The company is looking for a Data Engineer to design, build, and maintain scalable data pipelines and processing systems to support business intelligence, analytics, and machine learning initiatives.
Requirements
- Strong skills in PySpark and SQL (experience with functional programming is a plus).
- Hands-on experience with big data tools like Apache Spark, Kafka, Hadoop, or Hive.
- Proficiency in building ETL pipelines and working with structured and unstructured data.
- Experience with cloud platforms (e.g., AWS, Azure, GCP) and their data services.
- Familiarity with version control systems (e.g., Git), CI/CD, and DevOps practices.
- Solid understanding of data warehousing and data modeling concepts.

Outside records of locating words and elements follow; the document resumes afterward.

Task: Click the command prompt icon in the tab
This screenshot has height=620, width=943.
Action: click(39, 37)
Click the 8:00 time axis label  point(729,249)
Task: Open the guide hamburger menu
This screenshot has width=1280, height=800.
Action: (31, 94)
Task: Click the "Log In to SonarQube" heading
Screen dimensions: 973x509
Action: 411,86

- Knowledge of SQL and database systems such as Postgres, Redshift, or Snowflake.
Responsibilities
- Develop and maintain scalable, robust data pipelines using Scala and big data technologies.

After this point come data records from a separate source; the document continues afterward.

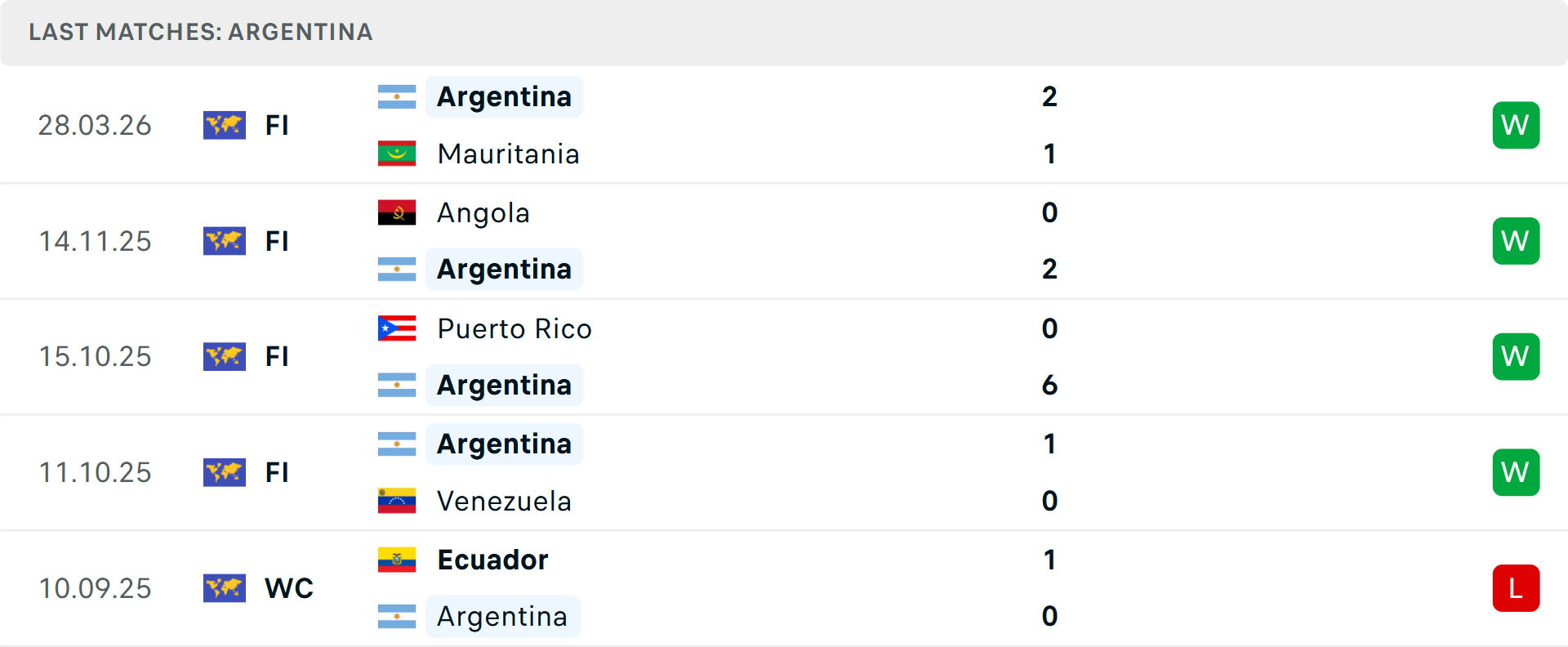Open the Argentina team page from Angola match row

504,269
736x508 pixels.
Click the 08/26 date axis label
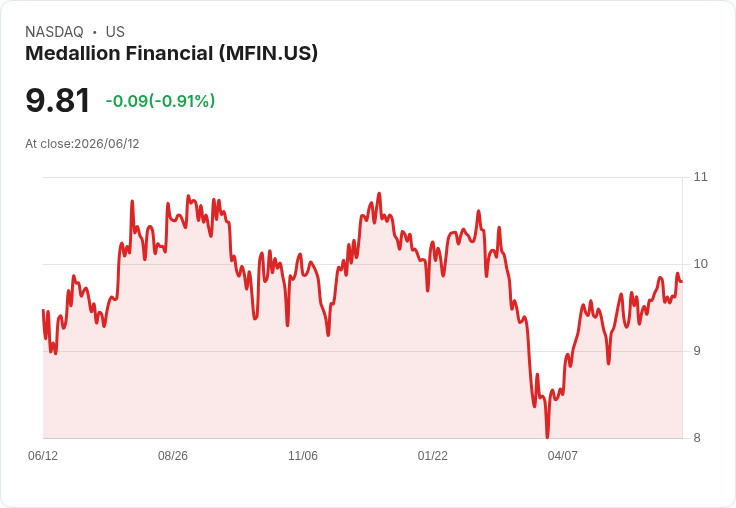point(173,455)
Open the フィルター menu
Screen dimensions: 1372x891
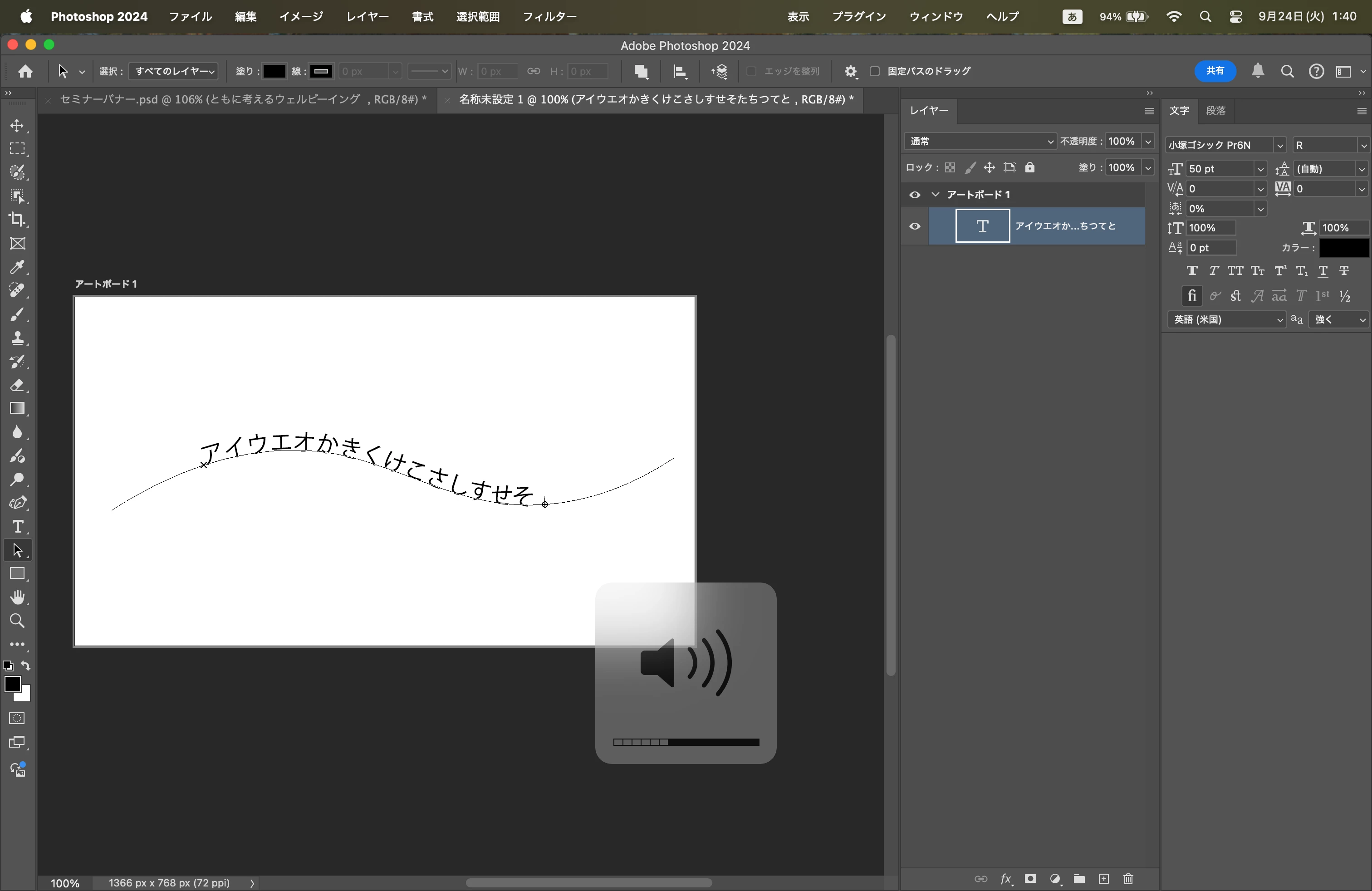pos(549,17)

- Work with large datasets from multiple sources to ingest, transform, and make data available for analytics and reporting.
- Optimize ETL jobs for performance and cost.
- Ensure data quality, governance, and consistency across all environments.
- Monitor production jobs, troubleshoot issues, and ensure system reliability.
- Implement best practices for data engineering, including code reviews, testing, and documentation.
Other
- Bachelor’s or Master’s degree in Computer Science, Engineering, or related field.
- 6+ years of experience as a Data Engineer or in a similar role.
- Collaborate with Data Scientists, Analysts, and other engineers to understand data requirements and deliver efficient solutions.